Git question
Jeremy Lavergne
snc at macports.org
Thu Jan 9 21:41:43 UTC 2020
If anyone else pushed between your fetch and push, you'll be out of date
again.
Not entirely sure what your workflow is, but you a current git should
let you do an autostash on pull (which might help your situation):
git pull --rebase --autostash && git push
On 1/9/20 4:34 PM, Gerben Wierda wrote:
> Given my absolute lack of decent git skills (and it’s just too
> complicated for a fast skill increase) I have the following setup (which
> so far worked)
>
> I have a macports-ports clone on GitHub which I use locally. I need a
> clone or I cannot create pull requests.
>
> When I have to do a reset, I:
>
> - save my changed files outside the git tree
> - then:
> # To reset the current reporsitory to what is in upstream (my repo is
> called 'local', upstream is called 'origin')
>
> git fetch origin
> git reset --hard origin/master
>
> # I push the local store to my cloned repository on github:
>
> git push
>
> After this, my repo on github.com <http://github.com>
> (gctwnl/macports-ports) and my local copy of my own repo are in sync
> with macports/macports-ports
>
> Or so I thought. But I just tried this and I get:
>
> albus:macports-ports sysbh$ git push
> Username for 'https://github.com': gerben.wierda at rna.nl
> <mailto:gerben.wierda at rna.nl>
> Password for 'https://gerben.wierda@rna.nl@github.com':
> To https://github.com/gctwnl/macports-ports.git
> ! [rejected] master -> master (non-fast-forward)
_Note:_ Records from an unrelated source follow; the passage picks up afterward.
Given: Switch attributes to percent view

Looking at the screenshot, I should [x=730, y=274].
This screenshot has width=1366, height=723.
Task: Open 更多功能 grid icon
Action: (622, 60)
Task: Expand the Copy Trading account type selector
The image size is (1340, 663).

> error: failed to push some refs to
> 'https://github.com/gctwnl/macports-ports.git'
> hint: Updates were rejected because the tip of your current branch is behind
> hint: its remote counterpart. Integrate the remote changes (e.g.
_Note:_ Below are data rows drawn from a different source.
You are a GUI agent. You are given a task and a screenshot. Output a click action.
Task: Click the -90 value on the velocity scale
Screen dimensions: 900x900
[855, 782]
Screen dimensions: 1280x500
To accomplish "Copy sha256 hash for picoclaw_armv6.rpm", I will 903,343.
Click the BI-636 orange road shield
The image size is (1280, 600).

> hint: 'git pull ...') before pushing again.
> hint: See the 'Note about fast-forwards' in 'git push --help' for details.
>
> So, apparently my ‘reboot’ isn’t hard enough. What went wrong? How do I
>
> - reset my clone (both local and on GitHub.com <http://GitHub.com>) to
> the current HEAD of the official repo in a way that /always/ works?